Joseph P. Guth (24 June 1859 – 23 April 1928) was a popular civil engineer, architect and builder in Omaha, Nebraska, starting in the 1880s.

== Biography ==

Guth was born in Stuttgart, Kingdom of Württemberg, and attended schools in the Kingdom of Württemberg and the Kingdom of Bavaria, by then part of the German Empire. His father, J. P. Guth, was a notable architect of government railroad projects in the German Empire in the mid-1800s. Graduating from school in 1879, the younger Guth worked as an architect for two years and decided to emigrate to the United States. Following his father in railroad design, he first worked for the New York, Pennsylvania and Ohio Railroad based in Cleveland, Ohio. Guth soon switched to the Northern Pacific Railroad in Brainerd, Minnesota, and left there to join the Burlington Railroad in Lincoln, Nebraska. He finally landed with the Union Pacific Railroad in Omaha and stayed there until 1887.

He immigrated to the United States in 1884. Originally living in Cleveland, Ohio, Guth partnered with Joseph Dietrick to start an architectural firm; however, by 1891 the partnership had dissolved. Continuing as a sole proprietor, Guth worked business blocks, breweries, factories and warehouses, fire stations, schools, single and multifamily residences, churches and halls in Omaha and across eastern Nebraska. Guth is also credited with designing several industrial brewing buildings for the Storz and Krug breweries in Omaha.

- _Records_:
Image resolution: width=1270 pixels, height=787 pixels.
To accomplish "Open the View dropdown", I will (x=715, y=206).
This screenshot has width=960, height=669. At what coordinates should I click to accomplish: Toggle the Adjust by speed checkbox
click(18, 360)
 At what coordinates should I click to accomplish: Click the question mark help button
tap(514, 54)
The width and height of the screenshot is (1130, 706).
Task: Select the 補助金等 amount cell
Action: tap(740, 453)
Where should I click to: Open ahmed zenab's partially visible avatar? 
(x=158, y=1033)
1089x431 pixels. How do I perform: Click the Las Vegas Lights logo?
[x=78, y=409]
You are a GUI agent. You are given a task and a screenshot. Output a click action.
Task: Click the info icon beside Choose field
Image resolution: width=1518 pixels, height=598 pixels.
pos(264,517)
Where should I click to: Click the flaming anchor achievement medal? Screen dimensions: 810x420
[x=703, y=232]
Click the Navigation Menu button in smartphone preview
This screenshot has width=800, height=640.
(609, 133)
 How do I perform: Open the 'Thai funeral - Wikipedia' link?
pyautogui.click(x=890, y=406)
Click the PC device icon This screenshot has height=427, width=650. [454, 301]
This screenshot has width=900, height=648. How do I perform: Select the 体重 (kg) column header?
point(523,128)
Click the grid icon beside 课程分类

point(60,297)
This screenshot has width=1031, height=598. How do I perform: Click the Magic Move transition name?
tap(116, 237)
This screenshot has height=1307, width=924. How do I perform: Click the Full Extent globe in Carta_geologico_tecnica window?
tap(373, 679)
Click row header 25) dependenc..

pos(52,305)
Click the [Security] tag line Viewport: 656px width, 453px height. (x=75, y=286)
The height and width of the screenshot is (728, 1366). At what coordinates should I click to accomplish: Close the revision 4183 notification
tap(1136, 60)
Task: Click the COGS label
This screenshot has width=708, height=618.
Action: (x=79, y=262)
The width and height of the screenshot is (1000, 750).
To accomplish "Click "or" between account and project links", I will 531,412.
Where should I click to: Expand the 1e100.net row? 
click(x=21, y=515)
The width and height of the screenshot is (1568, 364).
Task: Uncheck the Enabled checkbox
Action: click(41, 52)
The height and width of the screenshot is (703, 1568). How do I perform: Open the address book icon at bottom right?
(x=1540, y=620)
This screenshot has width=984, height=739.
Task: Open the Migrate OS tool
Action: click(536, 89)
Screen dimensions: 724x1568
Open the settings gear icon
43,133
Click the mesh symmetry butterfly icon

- _The problem_: According to the passage on Joseph P. Guth, for which two Omaha breweries is he credited with designing industrial brewing buildings?

- _Answer to this exercise_: The Storz and Krug breweries.